If you are unfamiliar as to why I’m referred to as JC, then just scroll down a post or so. I promise you won’t have to go far since my lazy Madre doesn’t seem to be “motivated” to write anymore. Her full time job these days would be making sure that the DVR doesn’t get full with intelligent programming such as Dance Moms. As far as I can tell, it’s a show about a 900 lb woman with her own dance studio, and she’s actually teaching kids how to DANCE. I’m pretty sure the only way she would grand jeté these days would be straight to the all you can eat buffet.
Another show I enjoy watching as I practice strengthening my neck muscles by holding up my ginormous head, is The Bachelor Pad. There is plenty of boobage on that show, plus there’s this one dude named Casey that sounds like he’s got a nutsack stuck in his throat when he talks. It’s annoying, yet entertaining at the same time. I usually show my disdain for this show by taking a huge shit in my diaper.
Anyway, it has been approximately one month since I’ve blessed you with my presence, and well, I’ve matured somewhat as you can clearly see. At 4 months old, I have also developed a taste for fine bourbon. Now if I could only find a way to get that to that shit to come out of the mammaries, I would not only be the most interesting baby on earth, but also the happiest.
Clearly I’ve either got an over-production of testosterone, or a batshit crazy lunatic for a Mom. I’m going to go with the latter. To be fair, I did look pretty sexy before I drooled half of my moustache and soul patch off. But the ladies still dig me anyway, so it’s cool.
I must say that living the life of a baby isn’t all that bad. I get what I want, when I want it. At all times. My Dad thinks I take after my Mom, with the exception that I’ve got junk and stuff.
I’m also extremely entertained by the two medium sized people that live here.
Especially the dude.
He’s fucking weird, right? I love it!
Well, not much else is going on in my world. I smile a lot but you people will never see that. I like to piss my Mom off by looking like I’m about 2 weeks overdue to take a shit every time she gets her camera out. It’s this thing I do…

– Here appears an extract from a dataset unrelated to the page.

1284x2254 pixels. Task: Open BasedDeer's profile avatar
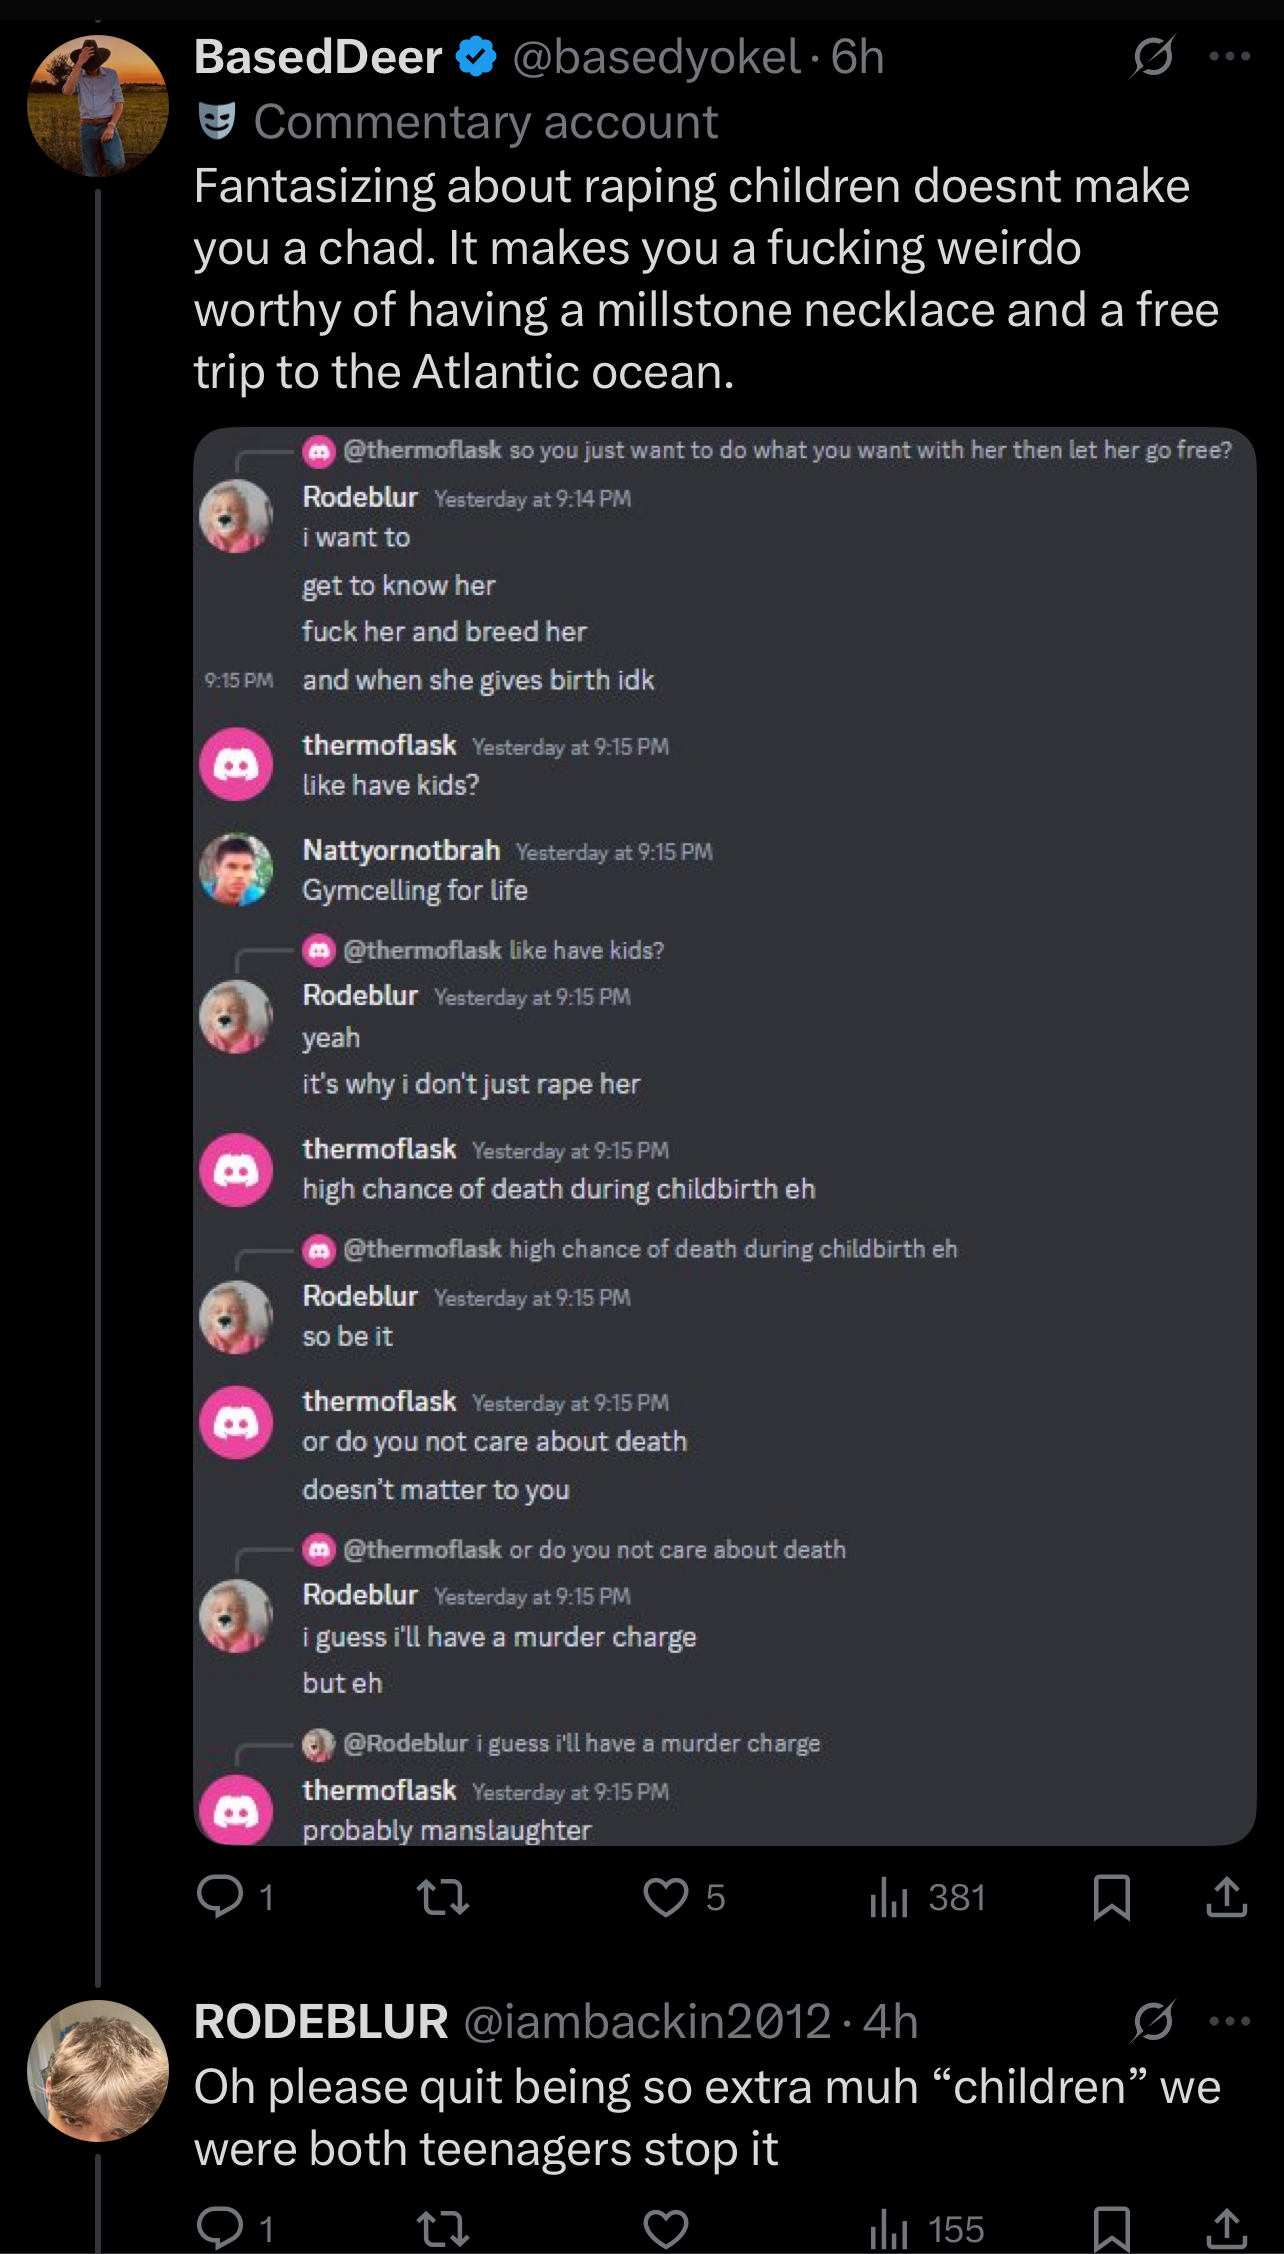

Just in case you’re curious, I’m getting more control over my hands now, and some day soon I’m sure I’ll be able to effectively play with my balls. My Dad warned me that my brother used to do that when he was a baby, and he damn near Stretch Armstrong’d his cock clean off. He didn’t use the word “cock” though. I like to use foul words because I don’t have an extensive vocabulary yet.
I’m sure one day soon I’ll be able to play with my Jerusalem cruisers, but my legs are too buff now, plus my hand coordination somewhat blows. So instead I watch flaming DJ’s, bouncing dildo's and butt plugs on television. Yo Gabba Gabba = FML.
Well folks, even Jesus Christ gets sleepy, so it’s about that time.
Face down ass up. That’s the way I like to snooze.